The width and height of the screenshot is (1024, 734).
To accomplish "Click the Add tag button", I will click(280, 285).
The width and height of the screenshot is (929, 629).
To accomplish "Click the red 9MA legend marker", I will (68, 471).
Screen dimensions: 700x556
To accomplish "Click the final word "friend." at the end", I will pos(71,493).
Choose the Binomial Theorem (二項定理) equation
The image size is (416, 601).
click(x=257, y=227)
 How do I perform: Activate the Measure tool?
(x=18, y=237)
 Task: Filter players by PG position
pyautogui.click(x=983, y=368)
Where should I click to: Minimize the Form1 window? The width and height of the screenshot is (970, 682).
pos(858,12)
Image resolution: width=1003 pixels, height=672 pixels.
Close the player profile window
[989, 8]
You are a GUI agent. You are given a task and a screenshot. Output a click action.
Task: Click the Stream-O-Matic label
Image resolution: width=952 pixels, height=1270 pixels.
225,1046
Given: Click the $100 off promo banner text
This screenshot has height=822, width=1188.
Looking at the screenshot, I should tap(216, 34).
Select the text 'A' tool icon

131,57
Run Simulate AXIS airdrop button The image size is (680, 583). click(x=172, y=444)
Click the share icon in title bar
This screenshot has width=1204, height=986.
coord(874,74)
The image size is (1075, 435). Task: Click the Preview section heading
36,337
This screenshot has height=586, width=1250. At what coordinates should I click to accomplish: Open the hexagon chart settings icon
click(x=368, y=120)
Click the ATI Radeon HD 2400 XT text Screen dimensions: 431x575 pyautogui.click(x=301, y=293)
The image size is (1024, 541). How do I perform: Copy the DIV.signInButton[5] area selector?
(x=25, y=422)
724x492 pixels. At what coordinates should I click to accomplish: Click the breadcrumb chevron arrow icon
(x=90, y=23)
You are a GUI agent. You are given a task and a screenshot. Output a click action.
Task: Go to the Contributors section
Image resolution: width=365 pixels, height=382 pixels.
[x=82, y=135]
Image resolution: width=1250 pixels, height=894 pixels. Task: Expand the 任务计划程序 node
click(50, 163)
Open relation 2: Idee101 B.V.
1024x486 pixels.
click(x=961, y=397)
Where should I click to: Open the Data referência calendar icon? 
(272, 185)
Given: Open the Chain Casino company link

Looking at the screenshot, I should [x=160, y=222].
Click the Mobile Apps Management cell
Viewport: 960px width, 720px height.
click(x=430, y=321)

+-------+

**Problem statement:** Provide every line from the material that contains the word "will".

**Answer to this problem:**
To accomplish "Click the Add tag button", I will click(280, 285).
To accomplish "Click the red 9MA legend marker", I will (68, 471).
To accomplish "Click the final word "friend." at the end", I will pos(71,493).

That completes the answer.